Berit Knudsen
El “Lagarto” Vizcarra, inestabilidad y corrupción
¿Por qué figuras desacreditadas mantienen espacios y aspiraciones de poder?

La radiografía política y judicial de Martín Vizcarra muestra a un presidente, apodado “Lagarto”, astuto, frío y calculador que busca su propio beneficio. Para muchos, hoy paga por una corrupción incubada desde sus primeros cargos, acompañando a otros expresidentes procesados y encarcelados. Dos años y medio fueron suficientes para dejar al país en una crisis política sin precedentes, instituciones fracturadas y reformas electorales cuestionadas; reformas que generaron el escenario actual, con 40 candidatos presidenciales.

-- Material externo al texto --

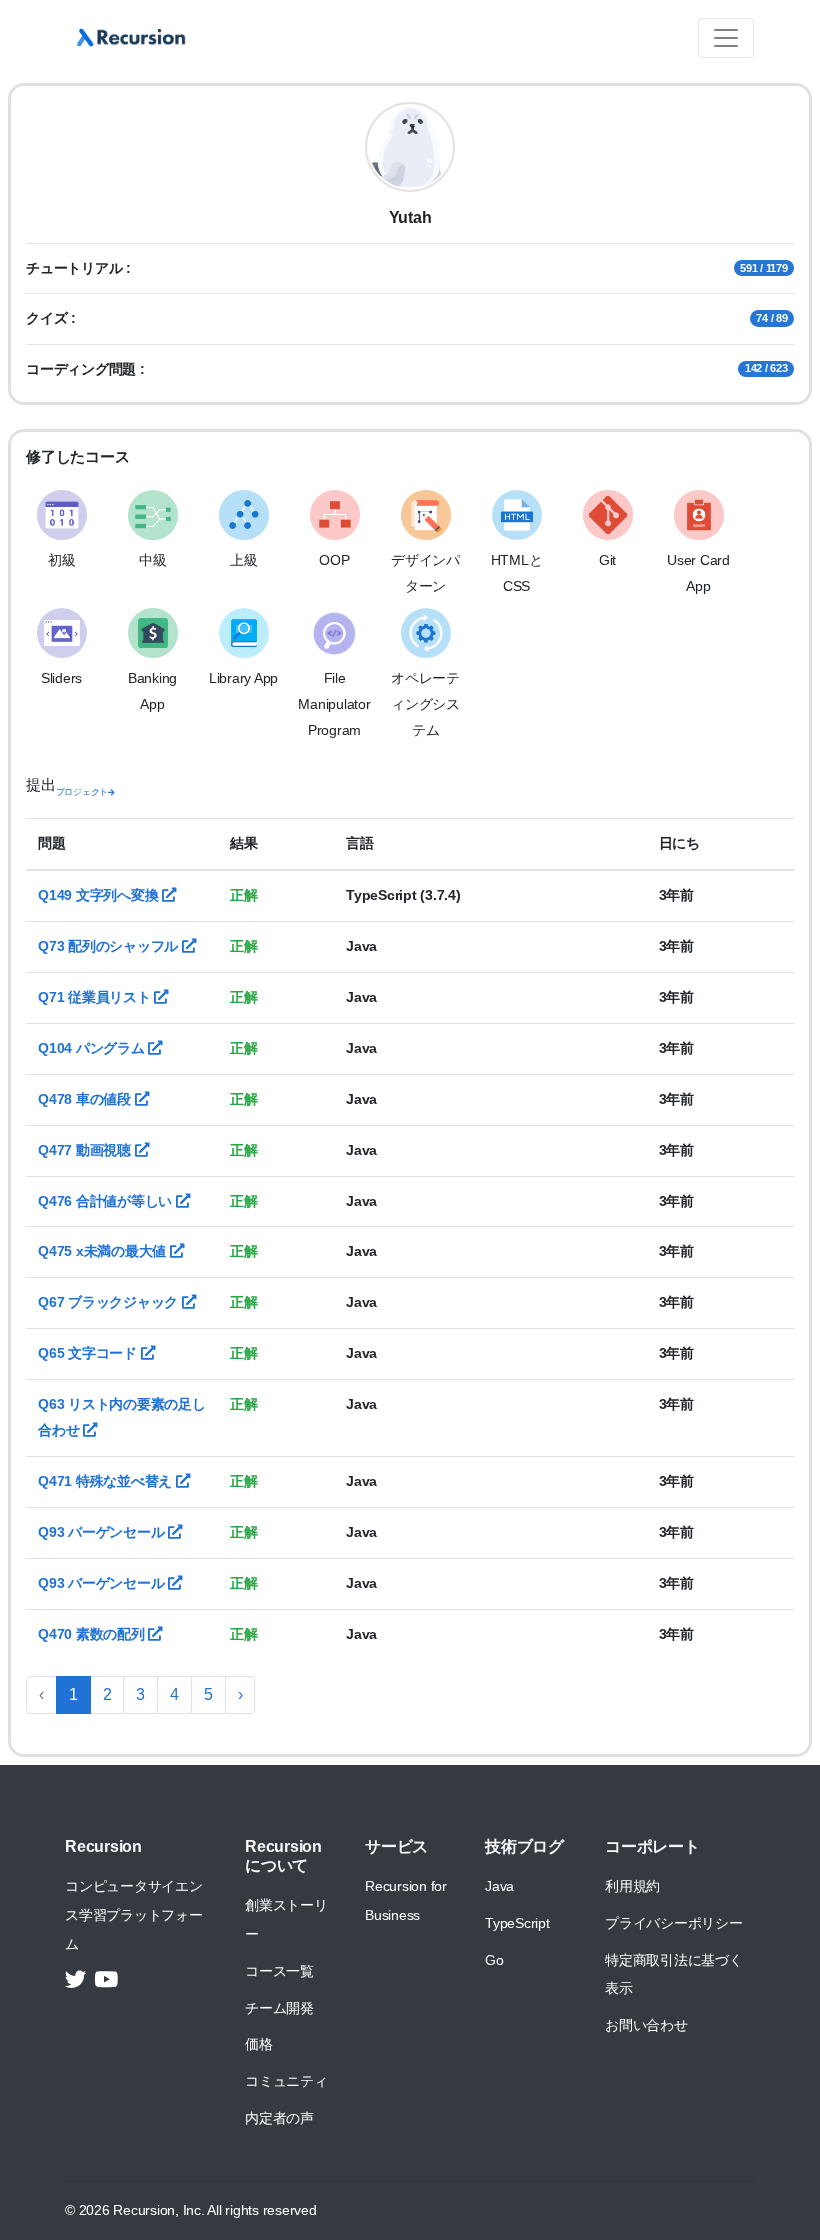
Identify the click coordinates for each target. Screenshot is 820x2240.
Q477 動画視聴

Su ascenso en 2011 como gobernador regional en Moquegua, tras las protestas del “Moqueguazo” por el canon minero, fueron utilizadas para proyectar eficiencia. Las obras y renegociaciones con Anglo American le dieron prestigio, pero años después se convirtieron en capítulos judiciales. El proyecto Lomas de Ilo y el Hospital Regional de Moquegua lo vinculan con sobornos por S/ 2,3 millones, para favorecer a consorcios privados.

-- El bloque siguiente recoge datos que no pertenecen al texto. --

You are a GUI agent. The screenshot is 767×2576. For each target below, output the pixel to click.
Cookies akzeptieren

En 2016 fue nombrado vicepresidente y ministro de Transportes y Comunicaciones con Pedro Pablo Kuczynski, luego vinculado con la investigación de “Los intocables de la corrupción”, una red en Provías Descentralizado que direccionaba licitaciones, en la que Vizcarra fue sindicado como posible cabecilla. Su renuncia como ministro lo lleva a Canadá como embajador.
En marzo de 2018, tras la renuncia de Kuczynski, asumió la presidencia interina prometiendo una cruzada anticorrupción. Fue un mandato marcado por choques con el Congreso, la disolución parlamentaria en 2019 –con la controvertida figura de “negación fáctica”–, golpe de Estado parlamentario, vacancia en noviembre de 2020 por “incapacidad moral permanente” y una gestión de la pandemia que dejó más de 220,000 víctimas. Con 6,603 muertes por millón de habitantes, el Perú presentó la tasa de mortalidad más alta del mundo en esa pandemia. El sistema sanitario colapsó, y las compras tardías de oxígeno marcaron una crisis económica y humanitaria.
Al expediente se suman reformas electorales de 2019, un supuesto golpe contra la corrupción que prohibió la reelección inmediata de congresistas y eliminó el voto preferencial, con elecciones primarias obligatorias. Pero la drástica reducción de requisitos para inscribir partidos políticos –de 750,000 a 20,000 afiliados– abrió la puerta a la proliferación de agrupaciones sin estructura. Una fragmentación que propicia el actual “carnaval electoral”, con 40 candidatos presidenciales.
En 2021 el “Vacunagate” reveló que Vizcarra y su entorno se aplicaron irregularmente dosis de Sinopharm sin informar al país. El Congreso lo inhabilitó por nueve años para ejercer cargos públicos, sanción acumulada a otras dos inhabilitaciones y nuevas investigaciones. Pese a todo, fundó el partido Perú Primero y desafió las prohibiciones, con actividades proselitistas en las redes sociales, a pesar de las prohibiciones del Jurado Nacional de Elecciones.
La Fiscalía lo procesa por el caso Moquegua, la trama de Los Intocables, una presunta organización criminal en su gobierno y abuso de autoridad. Tras meses con restricciones, el 13 de agosto el juez Jorge Chávez Tamariz ordenó cinco meses de prisión preventiva por riesgo de fuga, y se convirtió en el quinto expresidente encarcelado por corrupción.
Martín Vizcarra, con un historial plagado de denuncias e inhabilitaciones, intenta seguir influyendo en la agenda pública en su propio beneficio. ¿Pero qué pasa con la política en el Perú? ¿Por qué figuras desacreditadas mantienen espacios y aspiraciones de poder?
La respuesta apunta a una democracia debilitada por la desconfianza y una cultura que tolera y hasta premia a quien manipula el descontento popular. Vizcarra es el síntoma de un sistema incapaz de renovar el liderazgo, que legaliza la fragmentación y convive con la reincidencia. Mientras las reglas electorales sigan favoreciendo la dispersión y el oportunismo, la política peruana seguirá atrapada en un círculo vicioso que convierte a las urnas en una lotería en la que el país paga el precio de la inestabilidad.